Thousands of Muslims gather in S. Africa for Ijtema

Organizers said nearly 10,000 people had attended the opening and hoped that more will come before the spiritual event wraps up on Monday afternoon.

Thousands of Muslims gather in S. Africa for Ijtema

World Bulletin / News Desk

Thousands of Muslims have converged on Johannesburg to attend an annual gathering organised by Jamaat Tablighi and considered one of the largest Muslim gatherings in the African country.

"I feel spiritually uplifted already," Jafar Kandulu, a Muslim from Malawi, told Anadolu Agency inside the gathering tents where a Malawian scholar was giving lectures in the local language.

"I look forward to attending next year's Ijtema," he said.

Organizers said nearly 10,000 people had attended the opening and hoped that more will come before the spiritual event wraps up on Monday afternoon.

The gathering draws only Muslim males who attend lectures both during the day and at night.

"The Ijtema is held every year in South Africa and we expect close to 20,000 Muslims to come and attend this spiritual conference," a local Muslim cleric and one of the organisers told AA, speaking on condition of anonymity.

"Some people have come from as far as Malawi, Zimbabwe and other neighbouring countries to attend this powerful spiritual programme which aims at motivating Muslims to live meaningful lives in the true path of Islam," he said.
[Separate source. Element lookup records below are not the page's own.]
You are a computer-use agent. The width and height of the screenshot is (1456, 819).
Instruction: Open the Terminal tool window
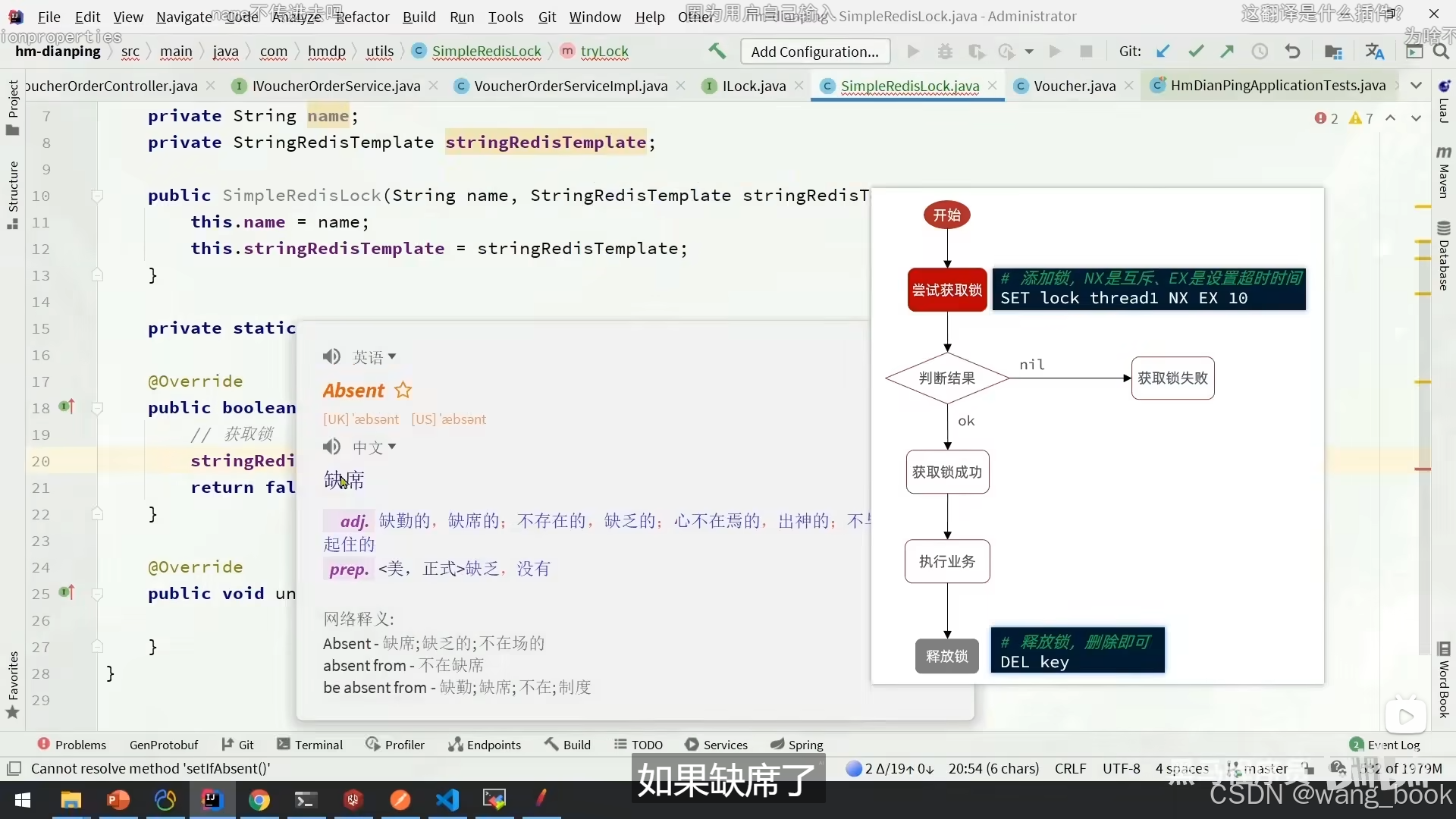[x=310, y=745]
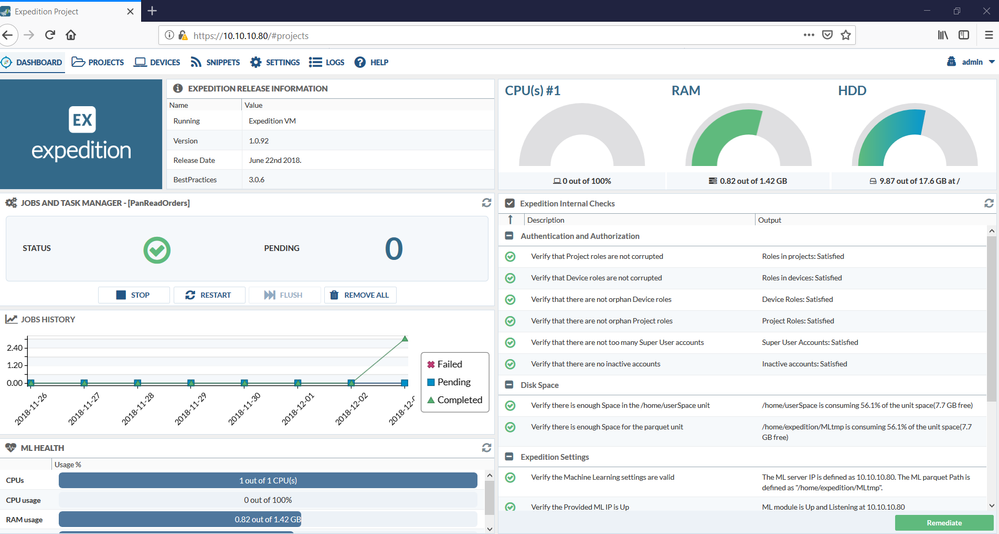Screen dimensions: 999x534
Task: Refresh the Jobs and Task Manager panel
Action: [487, 203]
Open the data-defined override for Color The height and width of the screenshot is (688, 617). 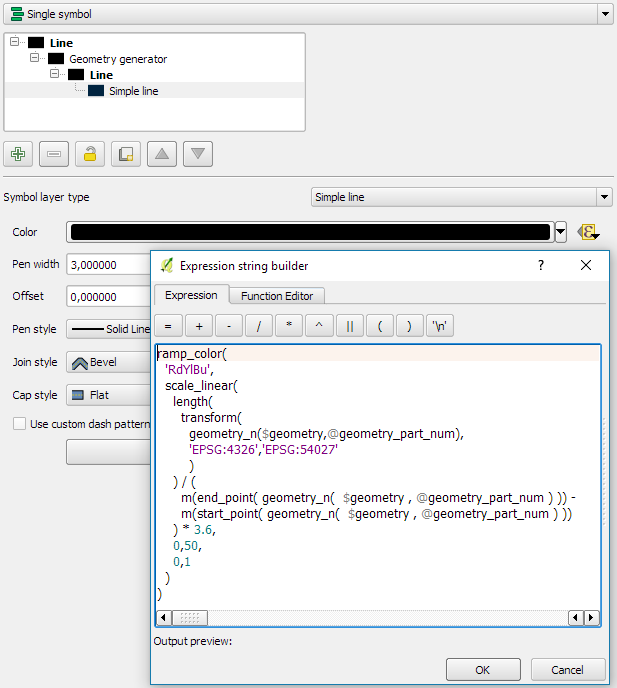[x=589, y=232]
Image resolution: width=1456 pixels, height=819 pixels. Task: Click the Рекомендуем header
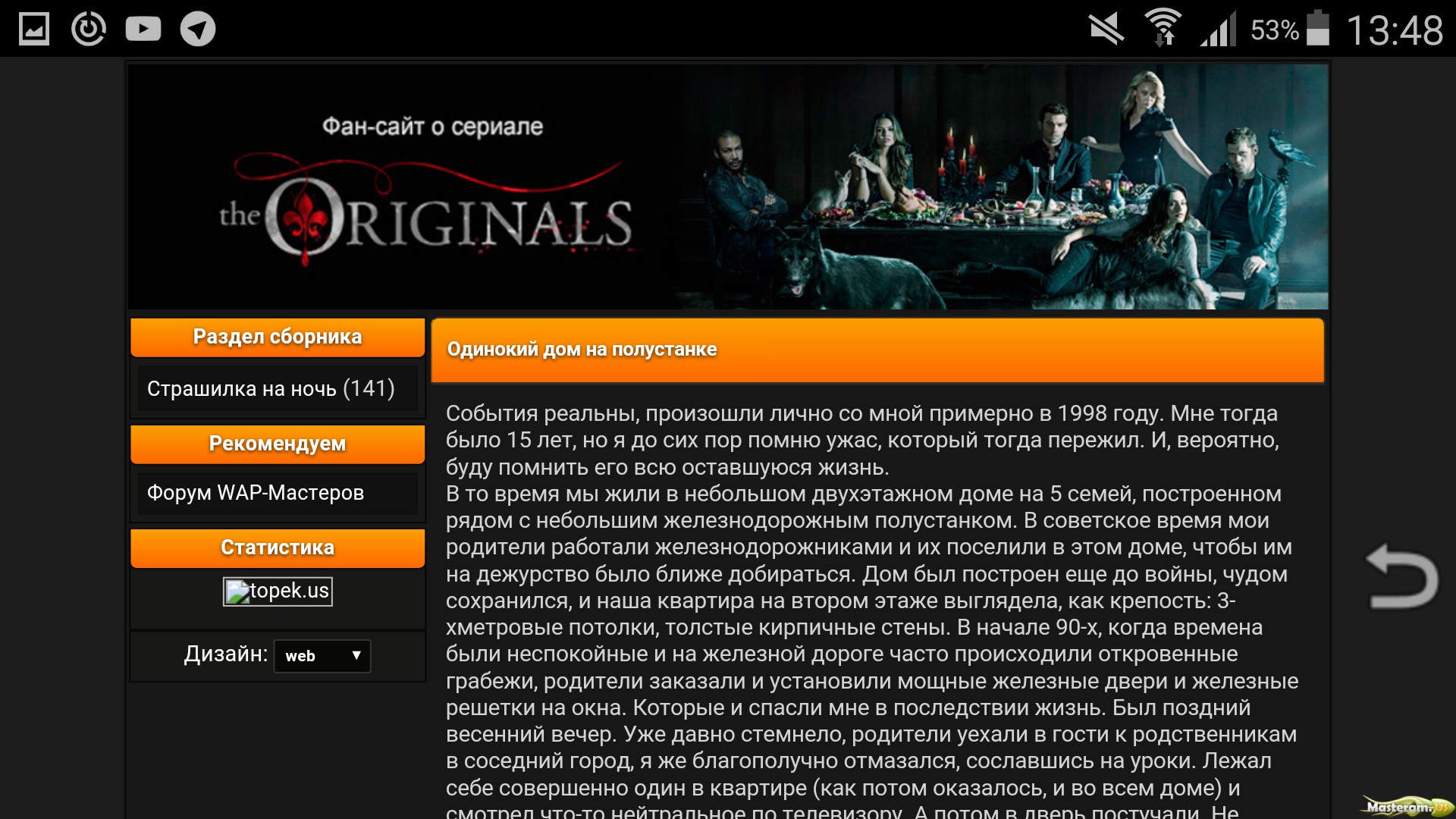tap(278, 444)
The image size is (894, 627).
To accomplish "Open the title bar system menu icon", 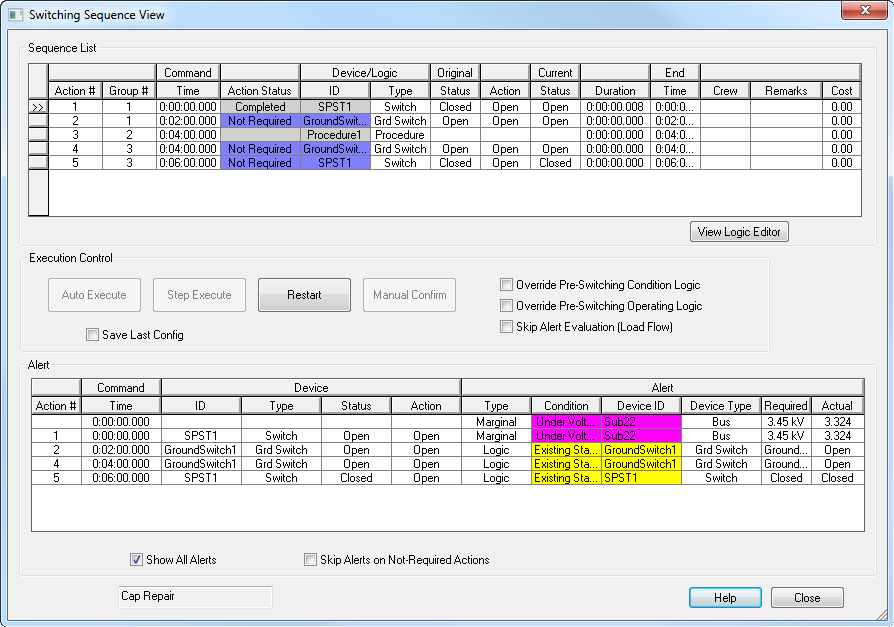I will pos(14,14).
The cleric said Muslim scholars had travelled from India, Pakistani and other countries to give lectures to the attendees.

A mood of spirituality and serenity prevailed inside the Ijtema tents with most of the men dressed in white clothes and addressing each other as brothers.

Organisers have set up running water for ablutions, mobile toilets and security lights.

There are special areas for restaurants and tea shops.

"The Iltema reminds me of the Islamic pilgrimage of Hajj because I can see Muslims from different nationalities here," said Mahad Ali, a Somali trader living in South Africa who travelled 130 kilometres to attend the gathering.

"This is a gathering of true brotherhood," he told AA inside one of the tents.

Taking photos and video-recording are prohibited at the Ijtema.

Jamaat Tablighi, which was initially founded in India in the early 1920s, has since developed into an international movement in over 150 countries.

Their main objective is to do Dawah often reminding Muslims to follow the truth path of Islam and live meaningful lives.

Members of the movement from community mosques often visit homes in communities to remind Muslims about the teachings of Prophet Muhammad (PBUH).

The movement organizes an annual gathering in Bangladesh, known as Bishwa Ijtema, which draws millions of Muslims from across the globe.

The gathering focuses on prayers and supplications.